Question

Solve the logarithmic-exponential function:$\ln {e^x} = 4$ and find the value of $x$

Answer 1

Hint:We are given a natural logarithmic function which has a base of $e$ and we have to evaluate its value. For this we use the conversion of logarithms into exponents because both are inverse entities of each other and then by comparison of indices we will obtain our result.
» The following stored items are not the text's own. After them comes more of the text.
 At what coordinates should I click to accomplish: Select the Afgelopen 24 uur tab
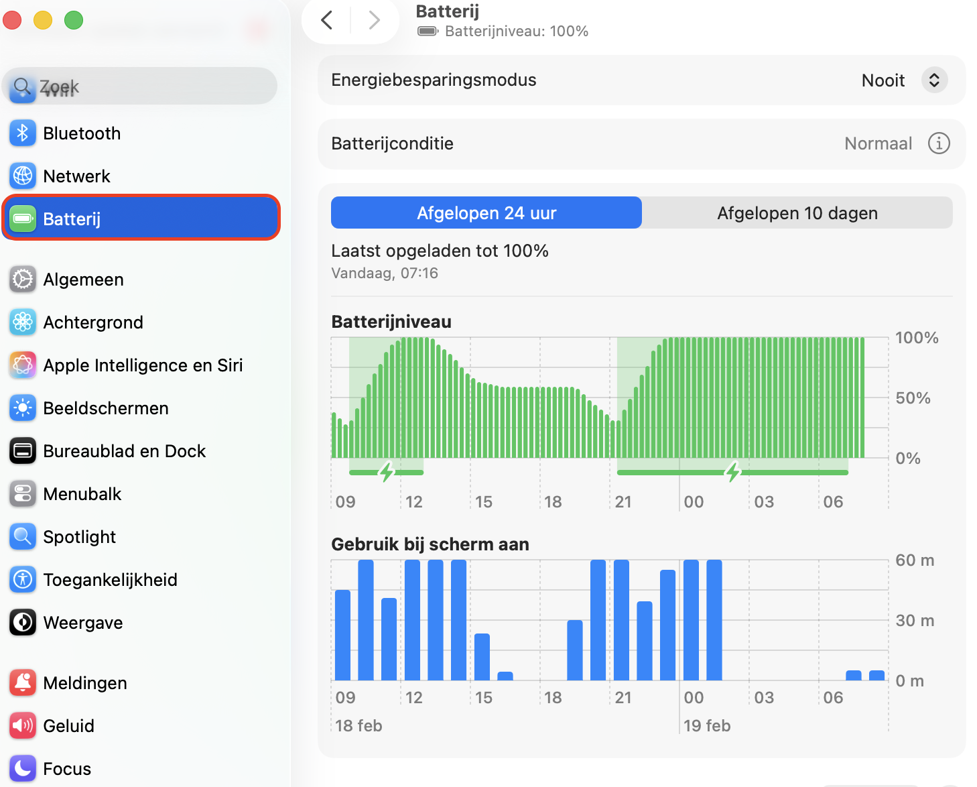[x=486, y=213]
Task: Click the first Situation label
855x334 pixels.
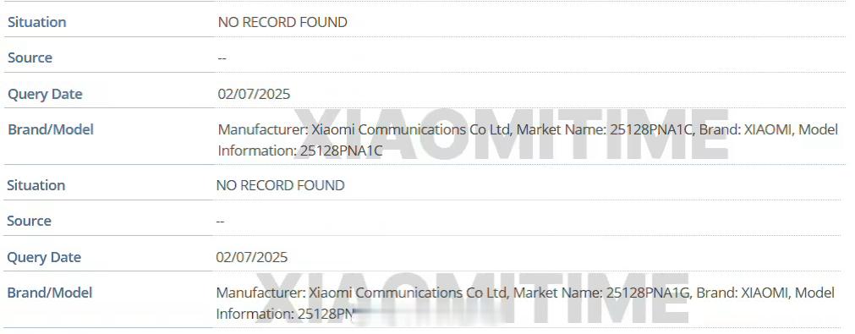Action: point(36,22)

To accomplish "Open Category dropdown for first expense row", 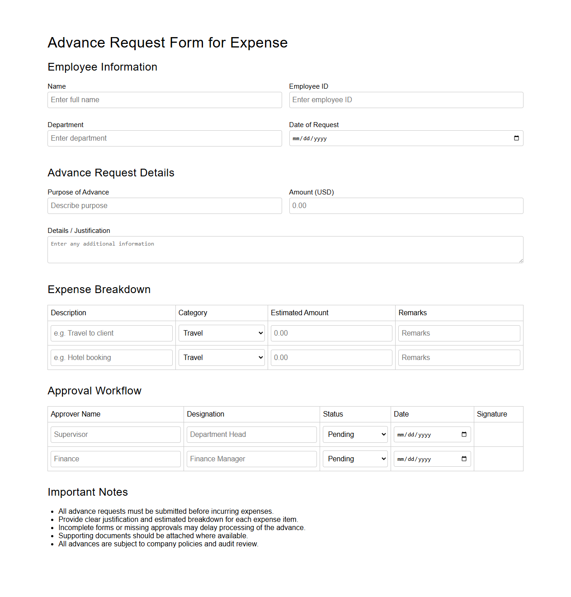I will pos(222,333).
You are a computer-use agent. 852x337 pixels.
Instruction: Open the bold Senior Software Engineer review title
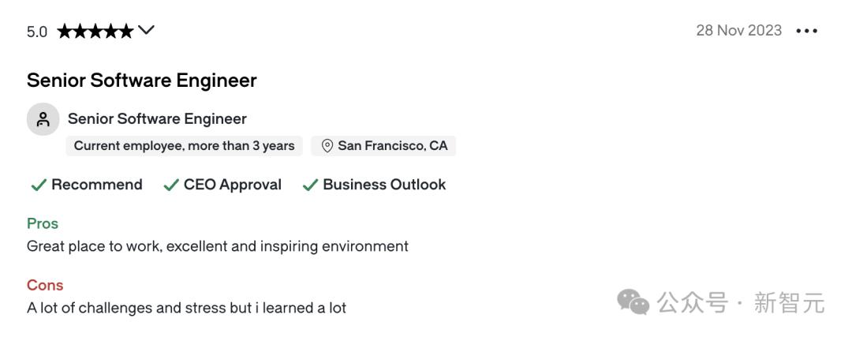[142, 81]
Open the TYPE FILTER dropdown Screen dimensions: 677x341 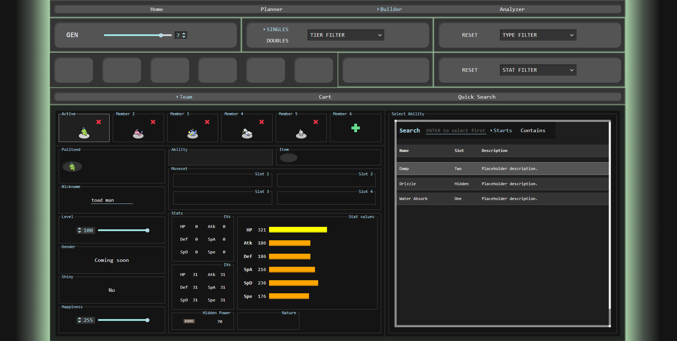(538, 35)
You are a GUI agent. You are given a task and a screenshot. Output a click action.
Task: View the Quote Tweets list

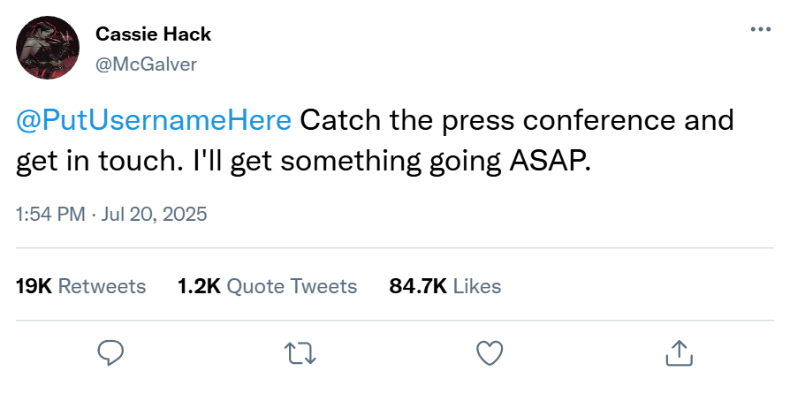[x=292, y=286]
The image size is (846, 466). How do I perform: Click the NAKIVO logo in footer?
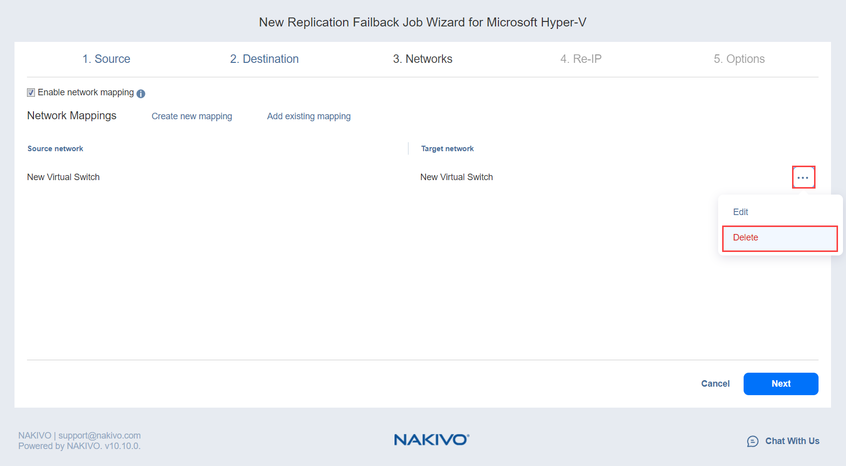[431, 440]
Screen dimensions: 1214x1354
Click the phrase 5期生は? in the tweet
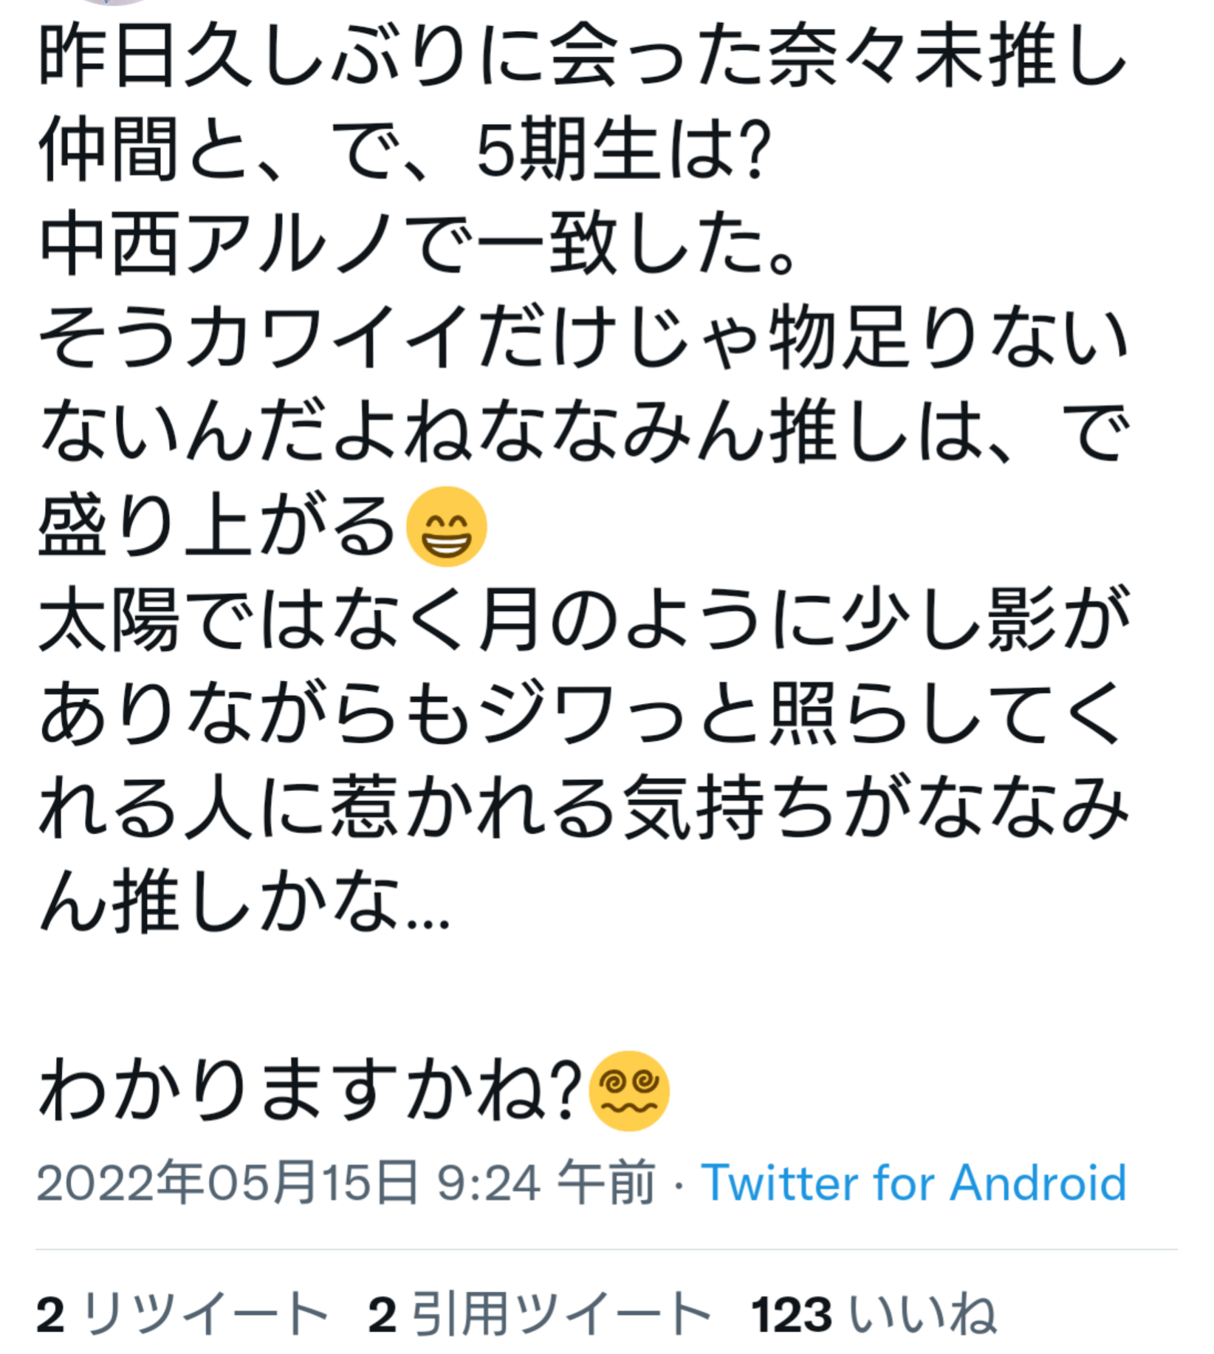point(624,151)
Complete solution step by step:
Firstly we write the given logarithmic expression
$\ln {e^x} = 4$
Exponent of a number means how many times the number is multiplied by itself i.e.
${p^q} = \underbrace {p \times p \times p \times p......}_{q\,{\text{times}}} = r$
It says $p$ multiplied by itself $q$ times equals to $r$
And logarithms are just opposite to it where the following function
${\log _a}c = b\,{\text{ - - - - - - - - equation(1)}}$
Means that - When $a$ is multiplied by itself $b$ number of times $c$ is obtained.
So we translate this into our equation
$\ln {e^x} = 4$
Here the base of the logarithm is $e$ so we can say by this equation that- $e$ is multiplied with itself 4 times to obtain ${e^x}$ i.e.
$
e \times e \times e \times e = {e^x} \\
\Rightarrow {e^4} = {e^x} \\
$
Here we used the following property of indices
$
{p^q} = {p^r} \\
\Rightarrow q = r \\
$
$ \Rightarrow x = 4\left( {\because {a^b} = {a^c}, \Rightarrow b = c} \right)$
Hence, we have obtained our result using the definition of natural logarithms.
Additional information:
Exponential function is the Inverse function of a logarithmic function. This means one can be undone or removed by operating the other function on it and vice versa. This would give you a better understanding of it –
$
{\log _a}c = b \\
{a^b} = {a^{{{\log }_a}\;c}} = c \\
$
Doing the opposite will give us –
$
{a^b} = c \\
{\log _a}c = {\log _a}({a^b}) = b \\
$
The above result could be used in our question directly i.e.
$
\ln {e^x} = 4 \\
\Rightarrow {\log _e}\left( {{e^x}} \right) = 4,\left\{ {\because \ln a = {{\log }_e}a} \right\} \\
\Rightarrow x = 4 \\
$
This helps us to understand the reason why they are inverse functions with each other providing the same answer using both methods.

Note: To evaluate the value of logarithm, we try to reach from bottom to top of a logarithmic function by using some numbers and operations. Both the methods i.e. translating definition of logarithms or logarithmic property for exponent conversion can be used to solve the problem.